Many of you know I changed to a new position in the company recently. In the past few weeks, I worked with my colleagues closely; spent a lot of time with them to understand the business; and kept on thinking new idea and strategy to improve the current job. I can tell myself that "I did my best" for my job.
But how about for God, I am asking myself if I can tell God that “I am doing my best for God”? Matthew 22:37-38 “And he said to him, Have love for the Lord your God with all your heart, and with all your soul, and with all your mind.

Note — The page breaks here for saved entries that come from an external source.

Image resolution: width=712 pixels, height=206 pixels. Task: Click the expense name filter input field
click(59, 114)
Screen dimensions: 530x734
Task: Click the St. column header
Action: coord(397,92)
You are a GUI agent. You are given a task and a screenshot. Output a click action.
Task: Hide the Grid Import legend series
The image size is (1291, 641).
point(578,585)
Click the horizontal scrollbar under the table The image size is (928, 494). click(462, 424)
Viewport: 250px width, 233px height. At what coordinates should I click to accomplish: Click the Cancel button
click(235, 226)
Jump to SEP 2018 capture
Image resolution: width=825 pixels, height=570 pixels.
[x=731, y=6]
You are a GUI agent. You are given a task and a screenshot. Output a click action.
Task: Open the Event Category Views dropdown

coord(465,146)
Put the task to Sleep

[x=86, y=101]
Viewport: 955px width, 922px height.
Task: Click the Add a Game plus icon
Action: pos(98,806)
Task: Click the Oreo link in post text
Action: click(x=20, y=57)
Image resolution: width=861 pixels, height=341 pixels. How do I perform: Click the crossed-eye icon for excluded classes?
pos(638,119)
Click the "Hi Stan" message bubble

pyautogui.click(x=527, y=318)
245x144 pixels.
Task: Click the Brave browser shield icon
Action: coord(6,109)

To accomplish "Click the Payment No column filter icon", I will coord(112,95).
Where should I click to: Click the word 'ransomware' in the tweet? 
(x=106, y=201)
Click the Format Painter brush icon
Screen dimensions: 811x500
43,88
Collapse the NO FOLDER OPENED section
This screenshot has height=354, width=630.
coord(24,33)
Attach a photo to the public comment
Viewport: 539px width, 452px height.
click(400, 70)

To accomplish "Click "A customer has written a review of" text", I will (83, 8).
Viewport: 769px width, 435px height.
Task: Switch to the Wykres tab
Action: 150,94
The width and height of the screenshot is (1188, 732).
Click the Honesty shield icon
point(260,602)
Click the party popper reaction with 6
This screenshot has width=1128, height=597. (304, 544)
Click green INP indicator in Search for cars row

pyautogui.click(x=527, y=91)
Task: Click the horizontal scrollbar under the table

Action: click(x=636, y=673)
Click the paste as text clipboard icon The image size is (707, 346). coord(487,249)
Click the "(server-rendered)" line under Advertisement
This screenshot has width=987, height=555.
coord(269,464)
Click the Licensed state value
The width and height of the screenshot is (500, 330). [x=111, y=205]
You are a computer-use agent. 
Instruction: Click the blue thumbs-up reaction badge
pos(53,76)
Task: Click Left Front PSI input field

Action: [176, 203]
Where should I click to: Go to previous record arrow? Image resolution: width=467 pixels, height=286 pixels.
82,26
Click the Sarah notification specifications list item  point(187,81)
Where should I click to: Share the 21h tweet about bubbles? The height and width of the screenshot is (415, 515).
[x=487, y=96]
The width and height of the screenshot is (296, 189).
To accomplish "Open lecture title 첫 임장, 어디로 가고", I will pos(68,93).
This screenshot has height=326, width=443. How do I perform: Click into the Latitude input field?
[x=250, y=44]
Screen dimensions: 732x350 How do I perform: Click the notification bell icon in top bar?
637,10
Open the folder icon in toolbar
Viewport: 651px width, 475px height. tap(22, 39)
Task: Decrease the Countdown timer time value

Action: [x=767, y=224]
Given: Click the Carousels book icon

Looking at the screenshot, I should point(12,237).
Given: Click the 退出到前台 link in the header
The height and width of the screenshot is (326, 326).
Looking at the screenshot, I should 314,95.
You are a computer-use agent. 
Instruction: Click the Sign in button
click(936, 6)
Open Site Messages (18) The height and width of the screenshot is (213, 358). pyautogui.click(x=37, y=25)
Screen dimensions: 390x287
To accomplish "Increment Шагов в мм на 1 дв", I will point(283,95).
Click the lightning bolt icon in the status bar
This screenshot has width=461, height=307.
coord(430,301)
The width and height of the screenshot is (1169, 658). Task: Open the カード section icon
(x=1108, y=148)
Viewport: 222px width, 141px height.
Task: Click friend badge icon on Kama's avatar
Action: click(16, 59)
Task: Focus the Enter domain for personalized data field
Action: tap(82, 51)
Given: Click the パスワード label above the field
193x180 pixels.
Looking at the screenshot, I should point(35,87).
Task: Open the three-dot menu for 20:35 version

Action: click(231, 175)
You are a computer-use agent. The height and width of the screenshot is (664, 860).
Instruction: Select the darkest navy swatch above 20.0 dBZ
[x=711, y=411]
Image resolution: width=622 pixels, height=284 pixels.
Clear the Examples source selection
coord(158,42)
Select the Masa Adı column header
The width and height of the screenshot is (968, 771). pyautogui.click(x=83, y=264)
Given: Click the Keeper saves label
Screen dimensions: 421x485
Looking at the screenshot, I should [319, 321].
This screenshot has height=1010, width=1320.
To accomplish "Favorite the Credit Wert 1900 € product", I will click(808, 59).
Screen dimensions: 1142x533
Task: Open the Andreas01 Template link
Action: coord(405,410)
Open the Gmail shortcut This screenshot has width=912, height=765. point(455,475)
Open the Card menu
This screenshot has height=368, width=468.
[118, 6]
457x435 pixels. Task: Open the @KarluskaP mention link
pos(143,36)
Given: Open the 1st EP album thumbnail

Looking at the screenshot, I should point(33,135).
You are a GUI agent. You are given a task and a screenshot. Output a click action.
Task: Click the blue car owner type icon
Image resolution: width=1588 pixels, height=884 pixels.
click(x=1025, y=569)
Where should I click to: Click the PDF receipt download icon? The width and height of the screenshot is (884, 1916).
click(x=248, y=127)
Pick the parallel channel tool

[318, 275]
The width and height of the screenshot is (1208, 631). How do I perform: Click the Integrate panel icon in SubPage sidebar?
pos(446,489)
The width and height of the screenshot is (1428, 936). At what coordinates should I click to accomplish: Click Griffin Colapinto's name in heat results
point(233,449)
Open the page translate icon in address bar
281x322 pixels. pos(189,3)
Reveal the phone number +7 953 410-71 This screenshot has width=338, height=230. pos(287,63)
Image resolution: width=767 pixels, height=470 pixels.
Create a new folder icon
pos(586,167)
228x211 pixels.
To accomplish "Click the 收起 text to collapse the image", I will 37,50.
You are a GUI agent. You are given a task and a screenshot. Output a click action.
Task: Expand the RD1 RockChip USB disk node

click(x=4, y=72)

This is the first and greatest rule.”
"Am I spending enough time with God every day?” I think back to the past year, I spent much less time on God’s word compare with my friends over the phone.
“Am I putting enough effort when I serve?” A lot of the time, I forgot the purpose of serving and did not take it serious. And I also gave a lot of excuses to myself that I don’t have the talent or I don’t have enough time.
“Am I working hard enough build my character more like Jesus?” I still do things that I know God doesn’t like. Instead of praying and trying to improve my character, I just ask God to forgive me.
This is a good opportunity to remind myself what is God’s greatest rule.
Mei Tung - 07/11/2010
God Will Make A Way
“God is faithful, despite our defiantly disobedience, and despite our deafening doubt.” These are the words that began an early Sunday morning sermon a couple weeks ago. That morning, I had wandered into church barely awake as a result of waking up early for a wedding the day before, but upon hearing those words, my mind became alert as I looked around in search of something.
Was God speaking to me? If so, where is he sitting at this very Sunday?
This thought came to me because those words are what I desperately need to hear right now. During my two years at MBA, the one thing that I did not expect was to graduate without a job offer. God had always gone through for me somehow in the past, despite my disobedience, despite my doubt, so why is his magic not at work this time?
I had thought about the answer to this question many times. Perhaps I had done something that was considered defiantly disobedience to God (ie: choosing to hangout with my classmates over fellowship, falling asleep at Sunday worship, forgetting to spend time praying, the list can go on); or perhaps my growing deafening doubt that now filled my spiritual life stops God from giving me that job offer. If that is the case, I thought, maybe once I do all the right things and convince myself not to doubt, then God will surely give me that job offer! My past prayer had always been “God, if you give me a job offer, then I will do this for you at church, and I will share the gospel with that person for you, and I will…”
That’s when I heard the pastor read Genesis 28:20-22 “Then Jacob made a vow, saying, "IF God will be with me and will watch over me on this journey I am taking and will give me food to eat and clothes to wear so that I return safely to my father's house, THEN the LORD will be my God and this stone that I have set up as a pillar will be God's house, and of all that you give me I will give you a tenth."
EWWW! That sounds awfully like my prayers - the “If-Then-Else” relationship. If God do this, then I will do this, else I will be rebellious. But God was faithful in that despite Jacob’s conditional prayer, God still delivered Jacob at the end and he did eventually return home safely (Genesis 33).
What I learn that Sunday morning was that if something is in God’s plan, He will simply make a way. He does not need my conditional promises. Instead, what our ever loving Father wants is for my heart to surrender all to him regardless of the outcome and result. He already has the best plan for me, and he is going to be faithful to deliver, and He will not hold back from me what is good. What I really need to do is to simply trust him because God will make a way!